So, we felt that there was no reason why an Ofcom Council,
if you like, for Wales, should not actually be written
onto the face of the bill. Clearly for any such body
that's set up it will be fairly crucial, as we've said
in the report, for it to have a proper relationship
with the Assembly. I do think the arrangements will
do quite a lot to raise the level of debate about media
and communications in Wales to a new level and ought
to provide in the public domain much more detailed and
objective analysis of circumstances here, promote an
engagement by Wales in the wider debate, and, I think,
for me certainly, the issue of the broadening and elevation
of the debate about media communications matters. This
requirement, if you like, to engage with a higher level
of policy, I think that's an issue that really lies,
for me, at the heart of devolution and the task of your
own Commission, and I think that's one of the reasons
why I personally believe that the current position of
the Assembly in general is not the right way to start
the process, if process it is. So, I think I'll just
say that by way of introduction, if I may, and leave
it to you to ask questions.
|
|
Lord Richard
|
|
Thank you very much indeed. Can I ask
you a general question? What changes in the position
of the Assembly would you like to see in order to produce
the broadcasting benefits that you've been talking about?
|
|
Geraint Talfan Davies
|
|
Short of the devolution of powers, clearly
there has got to be, I think, a structured relationship
with Ofcom and Ofcom is going to exist. The two
options that we actually looked at when we considered
the matter was whether you simply have an office of
Ofcom in Cardiff and those officers relate to the Assembly,
or whether you need a wider body alongside it. Certainly
our feeling was that you will have a better basis for
the sharing of information and the promotion, I think,
of debate on these issues if you have an advisory body
in Wales that, if you like, is also within the Ofcom
tent. I think it would be quite difficult for Ofcom
as a regulator to simply be sharing its information
it would not share information in the same way
with, say, the Culture Committee of the Assembly as
it would, say, with its own advisory body in Wales.
|
|
So, I think there is a way here of actually
broadening the debate. I think, too, that although,
if you like, the intermediate range of bodies are not
popular in devolved circumstances, I think it will have
a benefit because I think it will be able to engage
a degree of expertise within its group that you cannot
guarantee simply through the operation of a body of
elected members; elected members do something rather
different. There are two things that we said should
be on the face of bill: one was the creation of a council;
two, that it should be much clearer that there was consultation
between Ofcom and the Assembly in appointments to Content
Board and Consumer Panel as well as to any advisory
body. That was not actually clear on the face of the
bill. We tried to outline in the report, as you see,
some areas where there might be thought to be a mismatch
between what was said in some of the original policy
statements by the Government and what was in the bill
itself.
|
|
Ted Rowlands
|
|
I read with interest the Ofcom Wales
Communication Council concept and it's clear that there
was quite a bit of debate, as you say, a majority; it
wasn't as unanimous as the rest of the report, was it?
|
|
Geraint Talfan Davies
|
|
There was one dissenting voice.
|
|
Ted Rowlands
|
|
Out of four.
|
|
Lord Richard
|
|
Majority.
|
|
Geraint Talfan Davies
|
|
We were five.
|
|
Ted Rowlands
|
|
But would the doubts about such a council
be, and I raise them, that again you're creating yet
another buffer between the organisation that will have
the power and the National Assembly that at least would
have to have some degree of oversight or some kind of
accountability? Aren't we just full of buffers between
democracy and operators in many other fields? You are
not going to get it in the Communications Bill, but
would it have been better to go for making Ofcom have
a statutory duty to consult the National Assembly? A
straight-forward relationship.
|
|
Geraint Talfan Davies
|
|
It will have a duty, but there will be
a job of work to be done at the Wales end that I'm not
sure it would be appropriate for an Assembly to be doing.

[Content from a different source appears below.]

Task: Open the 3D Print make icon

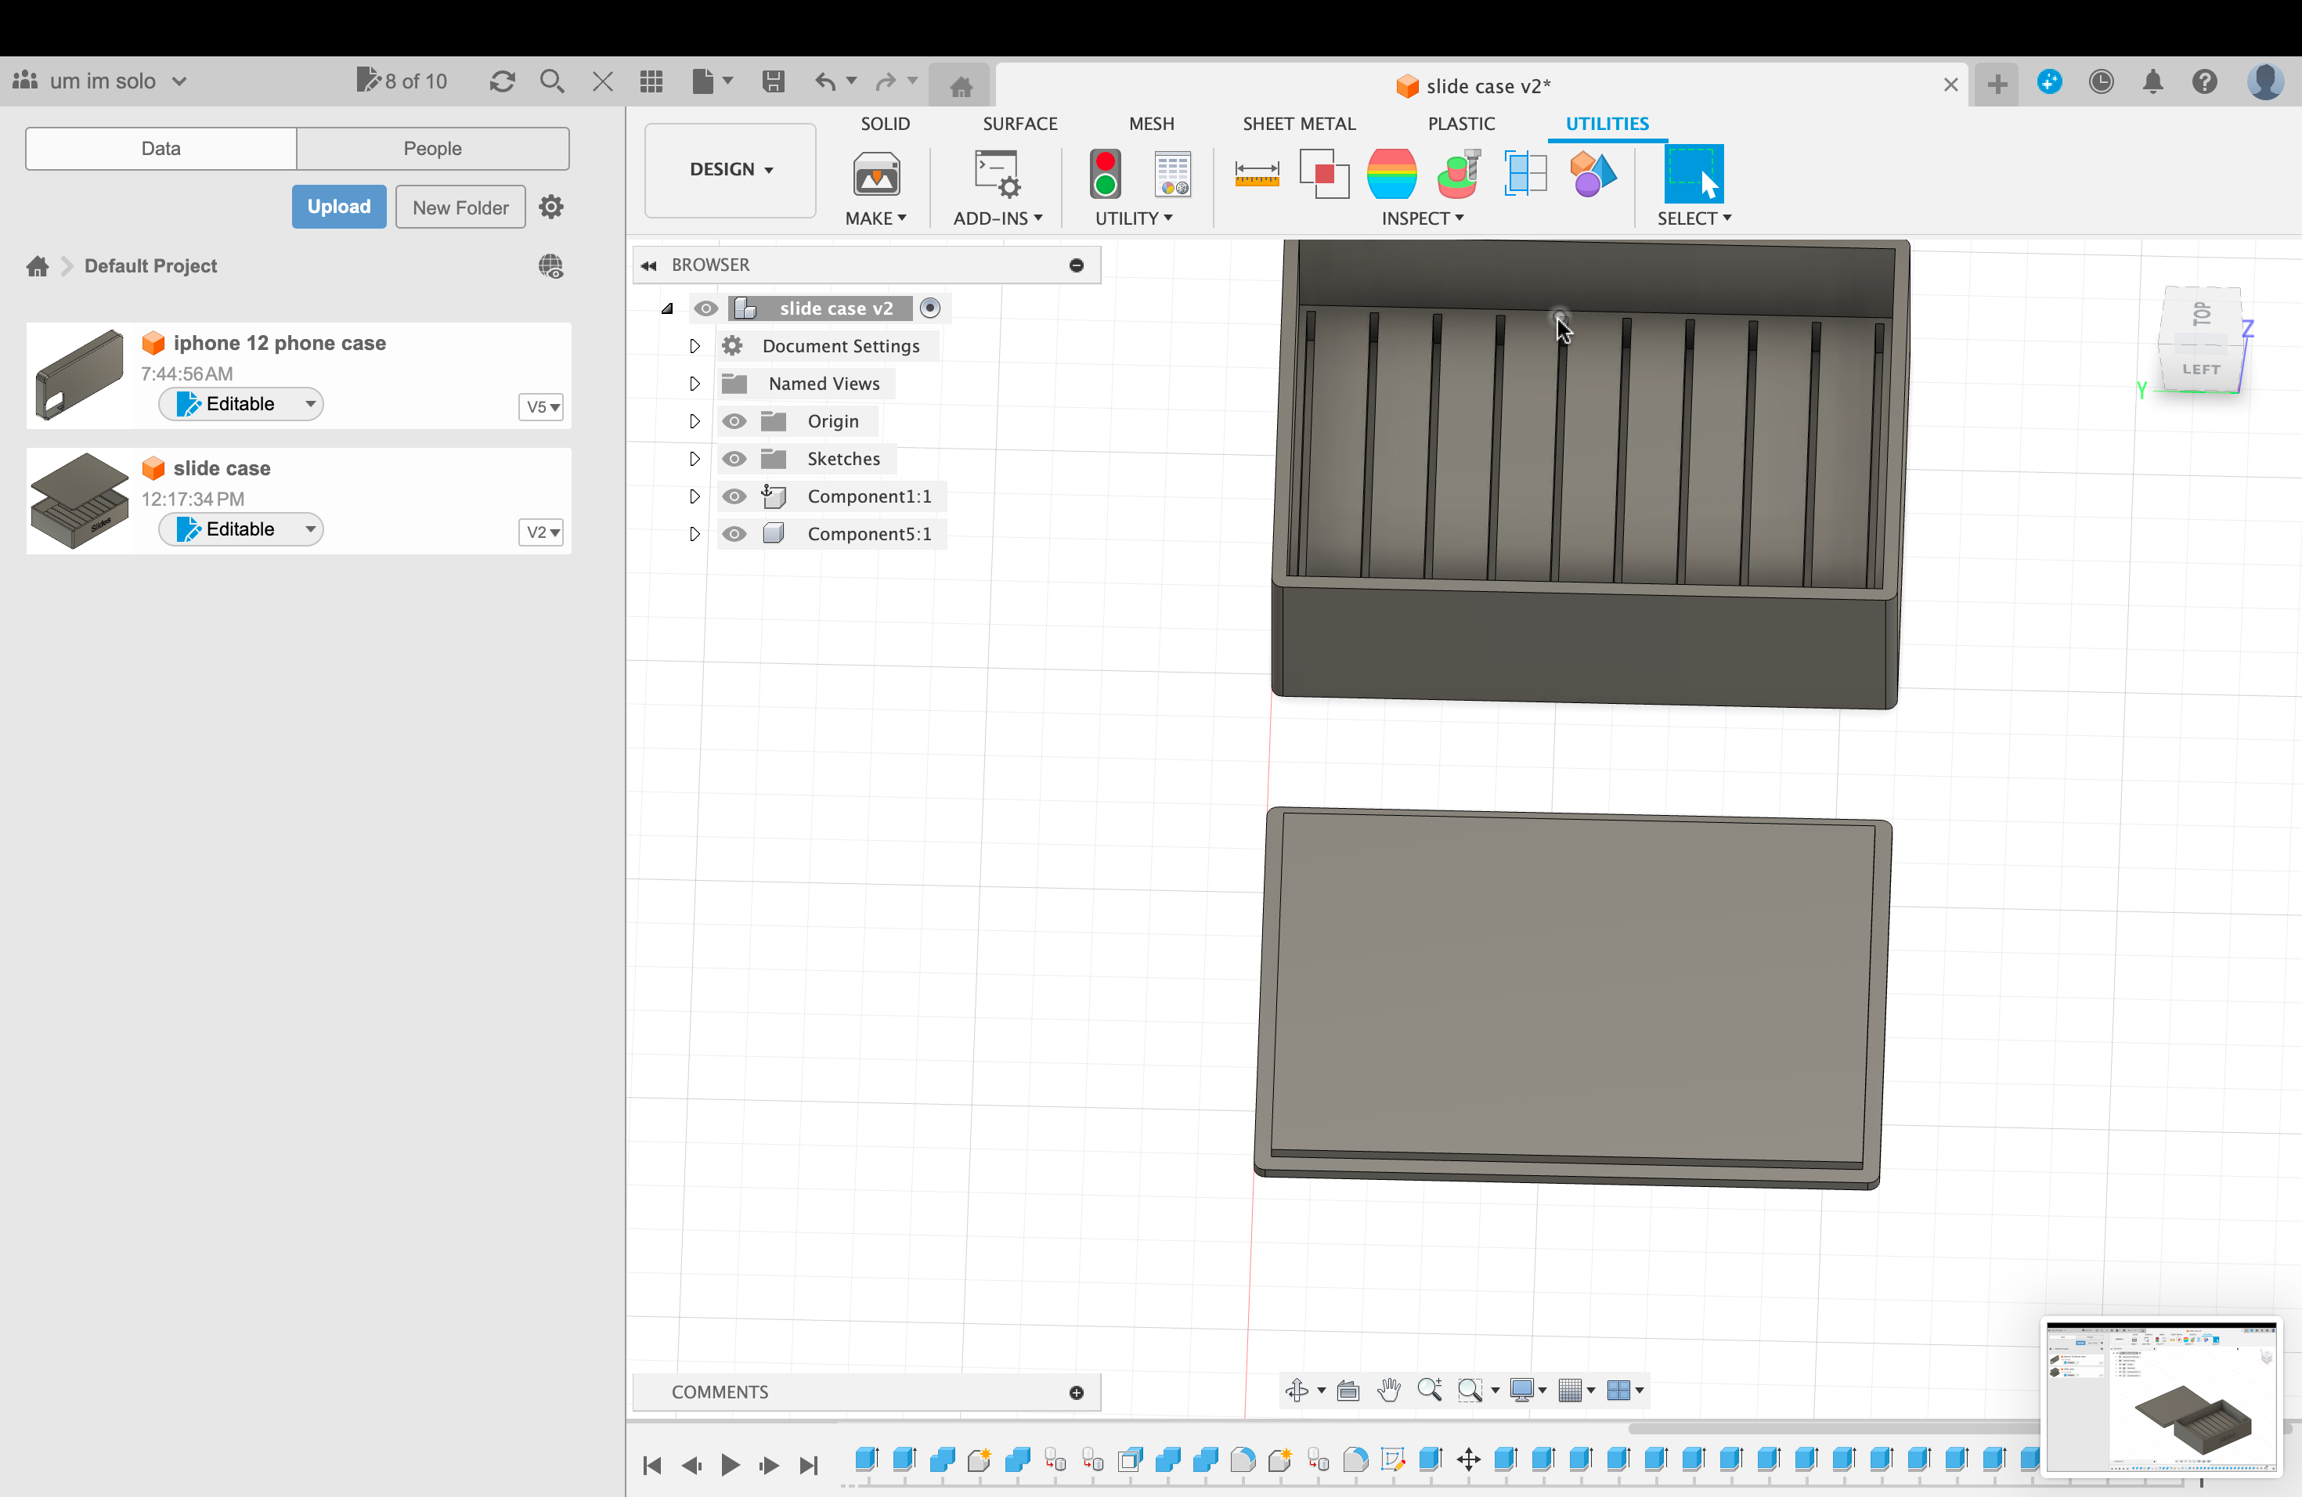Action: [x=876, y=174]
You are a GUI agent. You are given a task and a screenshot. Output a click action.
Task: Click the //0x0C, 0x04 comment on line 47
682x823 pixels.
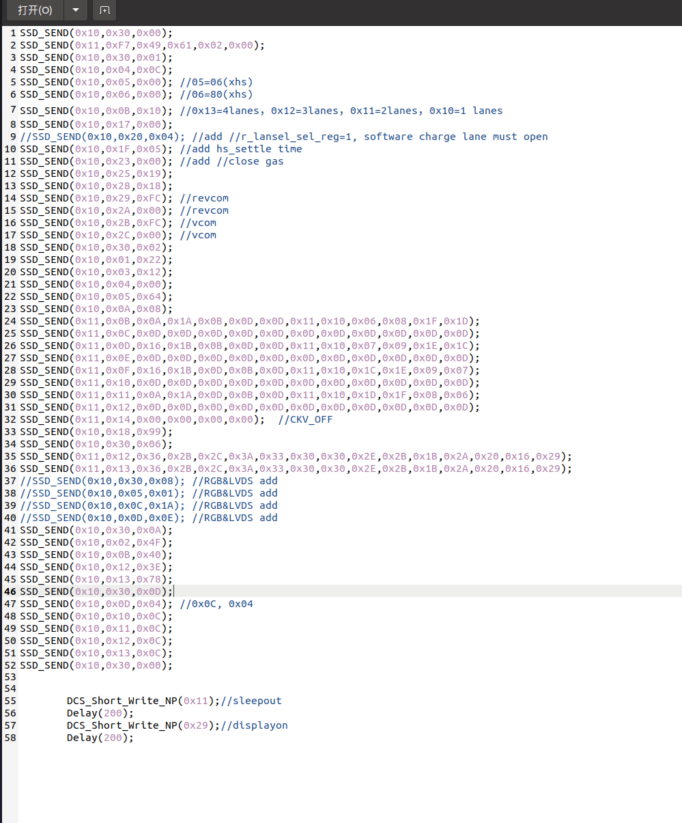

If you look at where we list the functions of a Communications
Council the handling of complaints on content
and consumer issues there is a whole range of
things there that the Assembly just isn't going to have
time for to begin with, so there is a question of resource,
which is quite crucial. Secondly, I think, certainly
in my experience of the Radio Authority's reviewing
of complaints about content, I don't think it would
be appropriate for elected politicians to be involved
in that process because I think there is an arms
length issue there.
|
|
I think it's more that one of the needs
for a Council is (a) around those issues, but (b) I
think there is a strong case for not allowing the officers
in, say, a Cardiff office simply to handle everything
of this kind at an officer level. I think that the sort
of structure that is there will be a way of promoting
debate and will be a way of guaranteeing that arms
length principle, which is more important in the
broadcasting and media area than in any other field.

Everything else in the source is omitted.